— PROBLEM DETAILS —
Below are some records; copy each line in them that contains "will".

— Extracted records —
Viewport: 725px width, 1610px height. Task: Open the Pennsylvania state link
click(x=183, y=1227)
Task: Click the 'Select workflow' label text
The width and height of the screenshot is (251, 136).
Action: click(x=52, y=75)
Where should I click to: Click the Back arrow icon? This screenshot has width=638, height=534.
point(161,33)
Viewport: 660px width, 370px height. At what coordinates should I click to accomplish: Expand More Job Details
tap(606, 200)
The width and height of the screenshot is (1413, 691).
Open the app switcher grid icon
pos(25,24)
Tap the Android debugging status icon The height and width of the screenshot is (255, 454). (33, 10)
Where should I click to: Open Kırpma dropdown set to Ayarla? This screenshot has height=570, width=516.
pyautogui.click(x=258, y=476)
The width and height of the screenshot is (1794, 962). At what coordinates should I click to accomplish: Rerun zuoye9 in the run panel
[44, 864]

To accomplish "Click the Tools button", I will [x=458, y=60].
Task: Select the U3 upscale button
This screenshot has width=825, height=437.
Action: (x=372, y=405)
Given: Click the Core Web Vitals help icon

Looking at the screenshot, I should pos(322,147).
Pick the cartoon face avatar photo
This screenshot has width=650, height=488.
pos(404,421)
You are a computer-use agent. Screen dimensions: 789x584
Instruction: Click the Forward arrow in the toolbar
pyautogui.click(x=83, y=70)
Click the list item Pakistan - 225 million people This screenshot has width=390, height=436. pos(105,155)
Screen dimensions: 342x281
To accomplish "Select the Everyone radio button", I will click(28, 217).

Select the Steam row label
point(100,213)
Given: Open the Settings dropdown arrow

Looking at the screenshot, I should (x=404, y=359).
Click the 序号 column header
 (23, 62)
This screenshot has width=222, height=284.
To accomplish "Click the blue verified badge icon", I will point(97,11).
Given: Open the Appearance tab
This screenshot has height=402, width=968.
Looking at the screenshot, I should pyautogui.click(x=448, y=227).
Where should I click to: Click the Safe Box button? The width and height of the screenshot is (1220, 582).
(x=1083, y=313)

— EXPECTED ANSWER —
To accomplish "Click the Tools button", I will [x=458, y=60].
To accomplish "Select the Everyone radio button", I will click(28, 217).
To accomplish "Click the blue verified badge icon", I will point(97,11).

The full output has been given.